The input:
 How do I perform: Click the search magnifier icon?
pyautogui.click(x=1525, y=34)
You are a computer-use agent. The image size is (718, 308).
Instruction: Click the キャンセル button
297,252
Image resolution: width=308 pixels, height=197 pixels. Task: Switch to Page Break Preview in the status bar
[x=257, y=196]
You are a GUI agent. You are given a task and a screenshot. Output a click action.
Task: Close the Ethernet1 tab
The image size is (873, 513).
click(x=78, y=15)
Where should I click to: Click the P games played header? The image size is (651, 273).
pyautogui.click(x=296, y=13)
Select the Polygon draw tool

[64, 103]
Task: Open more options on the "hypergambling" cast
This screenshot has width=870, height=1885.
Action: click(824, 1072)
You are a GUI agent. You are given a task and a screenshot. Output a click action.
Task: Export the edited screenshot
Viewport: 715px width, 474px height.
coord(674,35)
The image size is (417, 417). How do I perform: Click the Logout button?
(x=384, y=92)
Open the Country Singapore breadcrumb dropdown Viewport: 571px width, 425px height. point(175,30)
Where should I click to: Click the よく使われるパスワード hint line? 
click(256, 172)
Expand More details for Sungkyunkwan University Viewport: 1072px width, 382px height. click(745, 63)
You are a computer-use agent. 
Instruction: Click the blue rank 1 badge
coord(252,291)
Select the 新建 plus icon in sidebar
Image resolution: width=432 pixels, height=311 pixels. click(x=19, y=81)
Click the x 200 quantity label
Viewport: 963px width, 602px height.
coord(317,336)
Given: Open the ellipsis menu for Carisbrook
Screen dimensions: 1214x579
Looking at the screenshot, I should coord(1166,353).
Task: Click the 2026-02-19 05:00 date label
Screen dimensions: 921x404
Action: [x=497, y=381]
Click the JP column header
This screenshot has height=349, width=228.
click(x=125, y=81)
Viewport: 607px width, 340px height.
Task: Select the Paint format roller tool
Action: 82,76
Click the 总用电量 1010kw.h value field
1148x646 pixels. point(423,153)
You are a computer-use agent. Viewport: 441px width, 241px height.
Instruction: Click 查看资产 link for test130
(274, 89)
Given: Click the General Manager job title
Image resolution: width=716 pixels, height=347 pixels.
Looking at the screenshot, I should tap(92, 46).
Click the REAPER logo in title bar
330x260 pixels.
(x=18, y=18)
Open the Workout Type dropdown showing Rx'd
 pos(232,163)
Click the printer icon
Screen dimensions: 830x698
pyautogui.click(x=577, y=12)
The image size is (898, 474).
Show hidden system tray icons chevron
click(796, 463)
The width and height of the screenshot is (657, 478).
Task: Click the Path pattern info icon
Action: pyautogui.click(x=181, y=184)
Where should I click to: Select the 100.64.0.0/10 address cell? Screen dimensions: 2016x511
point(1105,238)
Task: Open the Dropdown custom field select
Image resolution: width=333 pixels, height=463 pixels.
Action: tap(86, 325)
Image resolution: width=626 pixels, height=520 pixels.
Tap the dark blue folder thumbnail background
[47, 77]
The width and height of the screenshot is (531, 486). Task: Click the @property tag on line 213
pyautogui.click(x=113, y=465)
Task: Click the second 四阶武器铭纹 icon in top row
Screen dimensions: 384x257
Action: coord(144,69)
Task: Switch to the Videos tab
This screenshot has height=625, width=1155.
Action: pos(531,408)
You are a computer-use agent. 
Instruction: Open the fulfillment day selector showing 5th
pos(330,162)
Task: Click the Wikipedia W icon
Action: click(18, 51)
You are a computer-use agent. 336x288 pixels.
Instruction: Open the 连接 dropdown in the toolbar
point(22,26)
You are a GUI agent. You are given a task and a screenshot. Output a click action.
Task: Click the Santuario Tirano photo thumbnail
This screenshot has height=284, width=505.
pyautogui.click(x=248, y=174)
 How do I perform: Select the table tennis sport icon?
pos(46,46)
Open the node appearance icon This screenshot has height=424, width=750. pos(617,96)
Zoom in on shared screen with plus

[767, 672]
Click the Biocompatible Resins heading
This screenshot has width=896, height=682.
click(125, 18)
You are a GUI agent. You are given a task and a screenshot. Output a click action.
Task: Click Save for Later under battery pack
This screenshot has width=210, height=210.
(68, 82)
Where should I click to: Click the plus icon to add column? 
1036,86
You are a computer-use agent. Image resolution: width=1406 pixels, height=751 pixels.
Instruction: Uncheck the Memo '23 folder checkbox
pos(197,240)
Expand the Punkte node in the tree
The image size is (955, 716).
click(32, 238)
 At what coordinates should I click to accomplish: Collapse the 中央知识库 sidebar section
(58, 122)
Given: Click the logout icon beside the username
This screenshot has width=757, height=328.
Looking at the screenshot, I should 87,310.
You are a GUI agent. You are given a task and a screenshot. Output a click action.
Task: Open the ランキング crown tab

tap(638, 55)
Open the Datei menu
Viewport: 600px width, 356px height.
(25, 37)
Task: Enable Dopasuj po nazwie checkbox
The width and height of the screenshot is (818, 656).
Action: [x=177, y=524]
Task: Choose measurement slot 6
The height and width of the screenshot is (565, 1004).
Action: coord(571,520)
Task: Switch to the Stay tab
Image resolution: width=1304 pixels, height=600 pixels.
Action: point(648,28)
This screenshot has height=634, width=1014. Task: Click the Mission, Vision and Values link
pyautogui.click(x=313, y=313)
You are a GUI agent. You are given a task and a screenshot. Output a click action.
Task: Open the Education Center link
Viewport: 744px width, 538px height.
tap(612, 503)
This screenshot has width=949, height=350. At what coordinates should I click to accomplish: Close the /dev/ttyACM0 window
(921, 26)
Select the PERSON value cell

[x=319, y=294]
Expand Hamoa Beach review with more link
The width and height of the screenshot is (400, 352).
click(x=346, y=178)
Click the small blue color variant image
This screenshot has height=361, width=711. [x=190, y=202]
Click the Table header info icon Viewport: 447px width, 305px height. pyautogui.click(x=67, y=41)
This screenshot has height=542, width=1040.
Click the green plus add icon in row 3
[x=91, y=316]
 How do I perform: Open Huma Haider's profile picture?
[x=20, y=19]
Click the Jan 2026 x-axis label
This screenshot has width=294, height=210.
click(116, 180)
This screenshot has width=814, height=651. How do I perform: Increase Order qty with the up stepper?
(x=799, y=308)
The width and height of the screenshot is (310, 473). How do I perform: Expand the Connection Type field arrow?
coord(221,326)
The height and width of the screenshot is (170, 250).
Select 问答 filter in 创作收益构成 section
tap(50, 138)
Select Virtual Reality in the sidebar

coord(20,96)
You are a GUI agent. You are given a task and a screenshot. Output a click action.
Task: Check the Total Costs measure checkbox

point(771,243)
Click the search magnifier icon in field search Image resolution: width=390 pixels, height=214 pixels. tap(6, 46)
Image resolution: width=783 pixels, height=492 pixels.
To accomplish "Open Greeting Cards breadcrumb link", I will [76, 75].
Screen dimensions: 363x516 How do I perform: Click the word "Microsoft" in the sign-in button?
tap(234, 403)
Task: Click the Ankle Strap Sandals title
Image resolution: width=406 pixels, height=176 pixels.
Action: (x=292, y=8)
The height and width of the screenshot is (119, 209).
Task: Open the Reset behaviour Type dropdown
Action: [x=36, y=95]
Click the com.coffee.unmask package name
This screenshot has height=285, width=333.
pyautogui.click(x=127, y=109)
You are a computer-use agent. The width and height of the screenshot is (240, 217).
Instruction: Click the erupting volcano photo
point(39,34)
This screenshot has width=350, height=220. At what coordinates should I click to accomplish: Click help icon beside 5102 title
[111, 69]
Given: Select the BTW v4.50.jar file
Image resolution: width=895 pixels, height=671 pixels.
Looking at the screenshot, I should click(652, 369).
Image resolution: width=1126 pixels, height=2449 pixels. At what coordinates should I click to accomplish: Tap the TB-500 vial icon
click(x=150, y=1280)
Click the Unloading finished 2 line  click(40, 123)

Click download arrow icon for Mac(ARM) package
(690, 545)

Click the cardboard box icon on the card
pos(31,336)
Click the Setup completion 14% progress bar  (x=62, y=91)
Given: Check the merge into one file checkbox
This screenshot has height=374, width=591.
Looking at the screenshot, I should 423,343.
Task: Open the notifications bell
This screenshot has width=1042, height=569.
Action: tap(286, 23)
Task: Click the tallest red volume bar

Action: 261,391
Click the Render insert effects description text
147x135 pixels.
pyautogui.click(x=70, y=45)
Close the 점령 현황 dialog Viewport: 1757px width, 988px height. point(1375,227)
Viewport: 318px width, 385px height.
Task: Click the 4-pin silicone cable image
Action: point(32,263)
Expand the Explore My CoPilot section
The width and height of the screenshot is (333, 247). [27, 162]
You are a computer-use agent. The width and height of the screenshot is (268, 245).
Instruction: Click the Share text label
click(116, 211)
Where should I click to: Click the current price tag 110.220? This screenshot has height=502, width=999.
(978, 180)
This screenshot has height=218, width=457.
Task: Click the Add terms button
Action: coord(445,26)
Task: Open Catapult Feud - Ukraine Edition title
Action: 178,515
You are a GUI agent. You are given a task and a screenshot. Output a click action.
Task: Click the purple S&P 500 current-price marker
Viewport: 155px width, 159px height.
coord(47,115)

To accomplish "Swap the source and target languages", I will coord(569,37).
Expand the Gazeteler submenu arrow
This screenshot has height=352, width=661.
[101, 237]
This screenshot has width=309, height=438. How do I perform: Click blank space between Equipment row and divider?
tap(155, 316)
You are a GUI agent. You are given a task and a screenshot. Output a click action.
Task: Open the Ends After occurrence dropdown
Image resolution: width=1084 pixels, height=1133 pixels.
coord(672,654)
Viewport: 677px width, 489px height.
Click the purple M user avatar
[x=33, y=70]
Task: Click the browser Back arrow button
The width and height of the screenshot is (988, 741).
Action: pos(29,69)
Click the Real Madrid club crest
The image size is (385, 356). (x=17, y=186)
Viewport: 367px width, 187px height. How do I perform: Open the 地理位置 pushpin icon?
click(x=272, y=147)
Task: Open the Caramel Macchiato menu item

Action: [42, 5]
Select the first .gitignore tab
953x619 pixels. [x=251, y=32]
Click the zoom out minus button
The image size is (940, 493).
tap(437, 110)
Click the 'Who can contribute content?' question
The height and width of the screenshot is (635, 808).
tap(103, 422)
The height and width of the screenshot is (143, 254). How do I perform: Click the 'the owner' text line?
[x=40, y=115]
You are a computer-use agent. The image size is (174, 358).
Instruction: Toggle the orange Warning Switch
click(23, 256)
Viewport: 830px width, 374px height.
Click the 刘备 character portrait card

Action item:
In the listing above, find the line containing "Task: Click the 2026-02-19 05:00 date label" and the line containing "You are a computer-use agent. Viewport: 441px", then repeat those two lines and everything between them exactly.

Task response:
Task: Click the 2026-02-19 05:00 date label
Screen dimensions: 921x404
Action: [x=497, y=381]
Click the JP column header
This screenshot has height=349, width=228.
click(x=125, y=81)
Viewport: 607px width, 340px height.
Task: Select the Paint format roller tool
Action: 82,76
Click the 总用电量 1010kw.h value field
1148x646 pixels. point(423,153)
You are a computer-use agent. Viewport: 441px width, 241px height.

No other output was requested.